(PROVIDED RECORDS Opens)
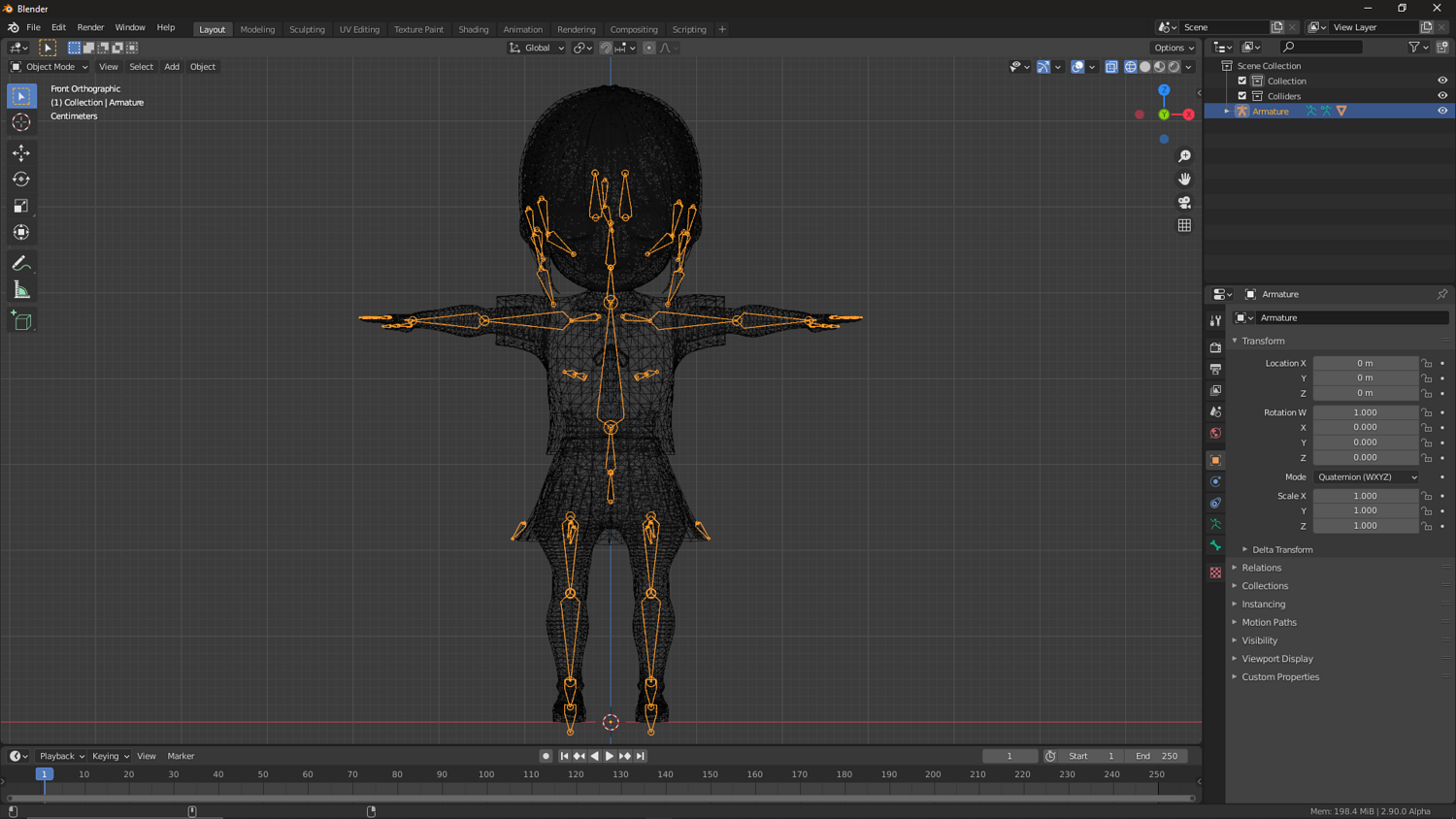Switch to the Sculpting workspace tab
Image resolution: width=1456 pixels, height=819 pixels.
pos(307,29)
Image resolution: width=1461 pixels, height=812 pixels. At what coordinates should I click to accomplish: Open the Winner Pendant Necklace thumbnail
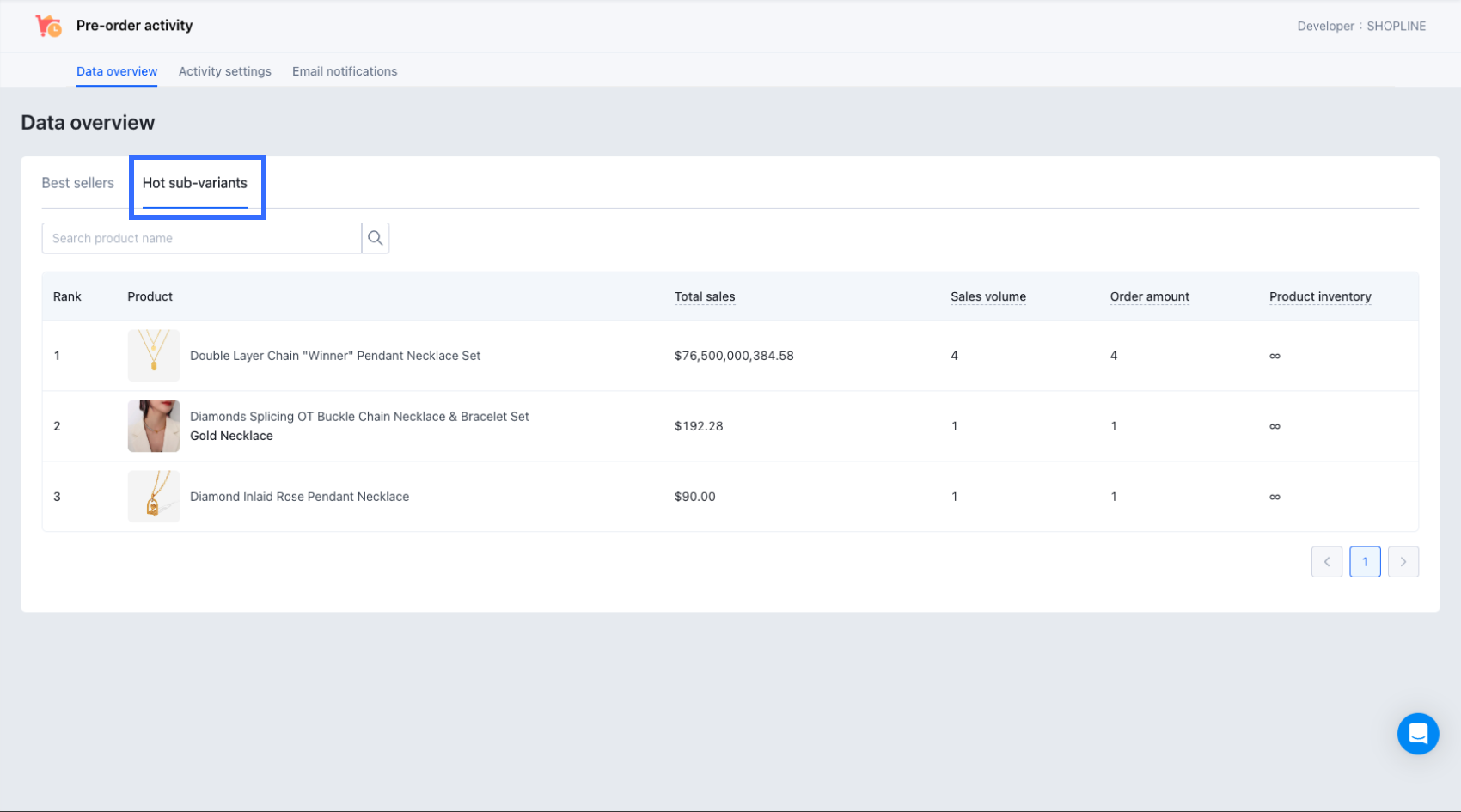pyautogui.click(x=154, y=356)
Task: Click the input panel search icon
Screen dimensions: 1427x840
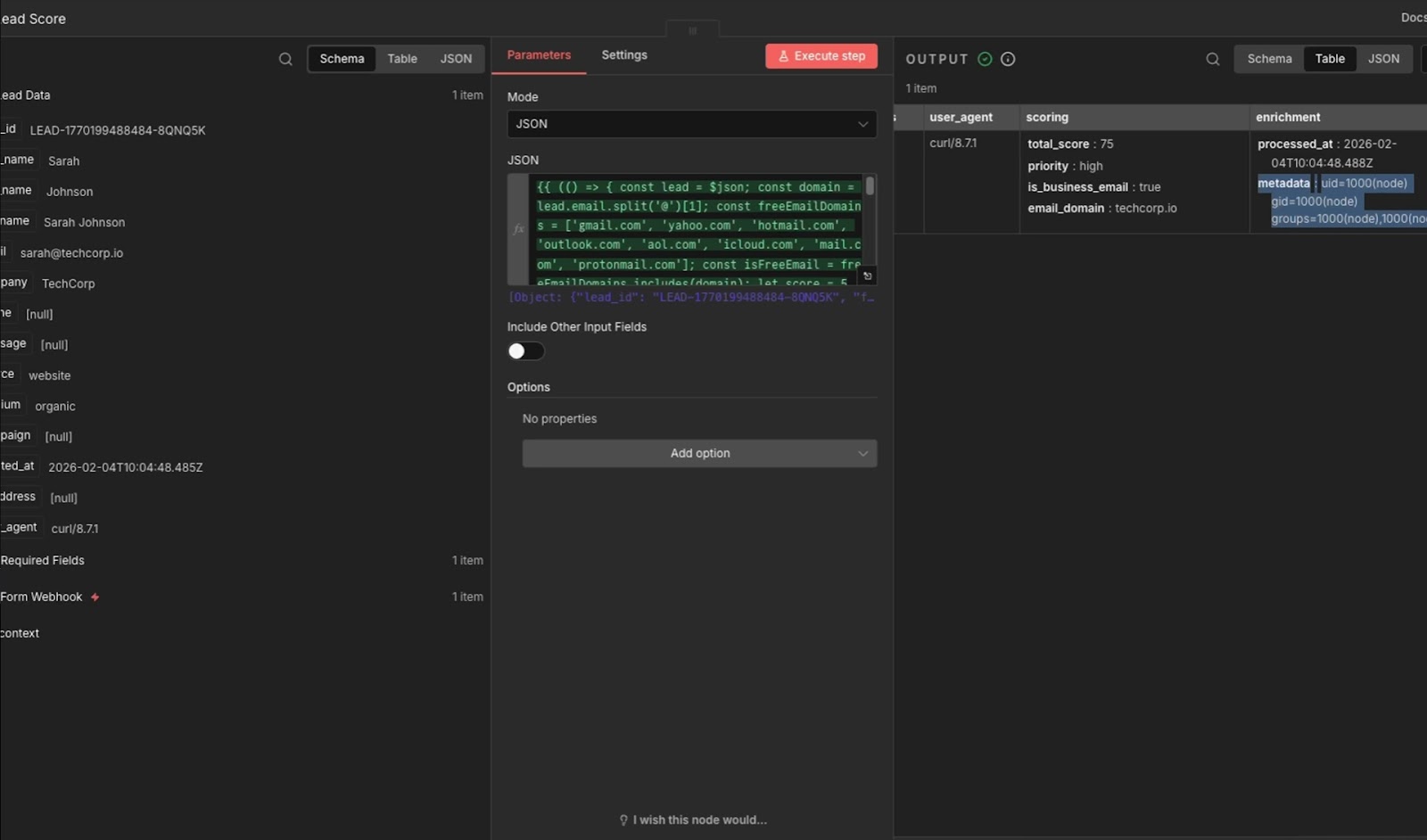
(PROVIDED RECORDS Closes)
EXERCISE REQUIREMENTS:
I need the lines from the one holding "Task: Click the input panel search icon" through the last line of the entries set down exactly, with every picture left out.

SOLUTION TO THE EXERCISE:
Task: Click the input panel search icon
Screen dimensions: 1427x840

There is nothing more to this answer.